"Martian Atmosphere Loss Explained by NASA" Captions


A fleet of robotic spacecraft is exploring the Red Planet, sending back a flood of data and helping to unlock the secrets of Mars.

When NASA's MAVEN orbiter arrived in 2014, it became the first mission dedicated to observing the Mars upper atmosphere. This region is the conduit for air to escape to space, a process that may have dried up early Mars.

The most likely cause of this process is the solar wind, a stream of electrically charged particles blowing from the Sun. When the solar wind reaches Mars, it interacts directly with the upper atmosphere, piling up ahead of the planet in a bow shock.

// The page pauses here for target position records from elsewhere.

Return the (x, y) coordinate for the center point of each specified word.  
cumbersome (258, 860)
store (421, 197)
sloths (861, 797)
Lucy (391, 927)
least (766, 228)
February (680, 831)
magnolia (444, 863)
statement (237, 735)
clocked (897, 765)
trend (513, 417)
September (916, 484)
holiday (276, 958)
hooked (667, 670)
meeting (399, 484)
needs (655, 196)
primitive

Charged particles from the Mars upper atmosphere, seen here in color, feel the pull of the electric field generated by the solar wind. These particles, or ions, can pick up sufficient energy from the electric field to escape into space.

In this simulation, green particles represent medium-energy ions swept back in the wake of the solar wind. High-energy ions, in yellow and red, follow the electric field in a "polar plume" above Mars.

Now, data from MAVEN are supporting this model of solar wind erosion.

This graph shows the first-ever measurements of oxygen ion flux around Mars, allowing us to see the solar wind driving the atmosphere into space, in both the polar plume and the tail regions.

As the MAVEN mission continues, new measurements will be key to understanding how these processes operate, shaping the ongoing evolution of the Martian climate.